Die USA setzen auch auf Sanktionen. Sie kündigten am Donnerstag welche an, einschließlich Visabeschränkungen gegen bestimmte Vertreter der Regierungsarmee, der RSF und gegen Anhänger des ehemaligen Langzeitherrschers Omar al-Baschir, der 2019 gestürzt wurde. Außerdem würden wirtschaftliche Maßnahmen gegen bestimmte Unternehmen, die die Konfliktparteien mit Waffen belieferten, verhängt.

Humanitäre Hilfspakete auf einem Lastwagen
AP/Nazim Sirag
Humanitäre Hilfspakete auf einem UNICEF-Lastwagen

Furcht um Kulturgüter

Denkmal- und Altertumspfleger im Sudan baten unterdessen die verfeindeten Fraktionen, Zehntausende historische Artefakte zu bewahren, die jetzt durch die Kämpfe in Khartum bedroht sind. Ein am Freitag in den sozialen Netzwerken verbreiteter Videoclip zeigte offenbar, wie RSF-Kämpfer das Nationalmuseum in Khartum betreten und Lagerbehälter mit Mumien und anderen Überresten öffnen.
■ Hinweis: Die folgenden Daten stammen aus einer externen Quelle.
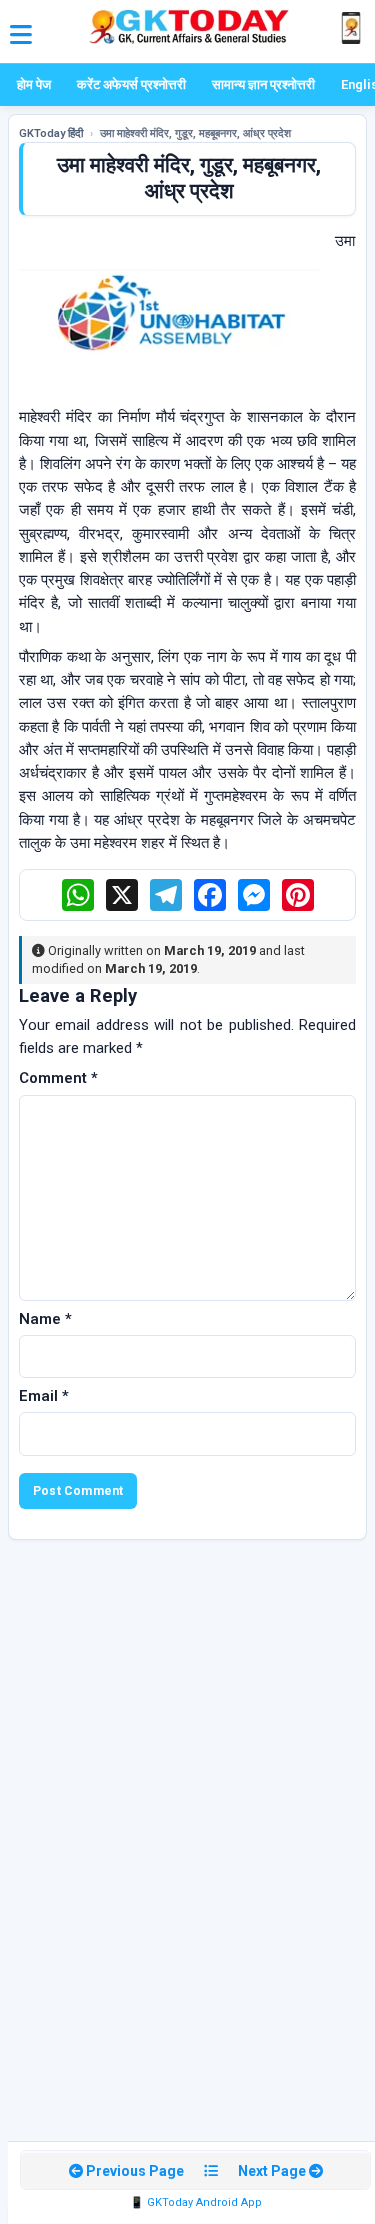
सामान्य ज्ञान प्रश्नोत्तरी (263, 84)
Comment (58, 1078)
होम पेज (34, 84)
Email (44, 1396)
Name (45, 1319)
Die Mitarbeiter und Mitarbeiterinnen hätten sich in einem Schockzustand befunden, so die Direktorin des Nationalmuseums, Ghalia Gharelnabi, gegenüber dem „Guardian“.

Gharelnabi sagte, sie sei besorgt über die Möglichkeit von Zusammenstößen zwischen RSF-Kämpfern und der Armee im Museum, das von Fachleuten als eine der wichtigsten Einrichtungen dieser Art in Afrika angesehen wird.

Die mehr als 100.000 Objekte umfassende Sammlung des Museums beinhaltet einbalsamierte Mumien von 2.500 Jahren vor unserer Zeitrechnung, die zu den ältesten und archäologisch bedeutendsten der Welt gehören, Statuen, Töpferwaren und antike Wandgemälde sowie Artefakte von der Steinzeit bis zur christlichen und islamischen Zeit.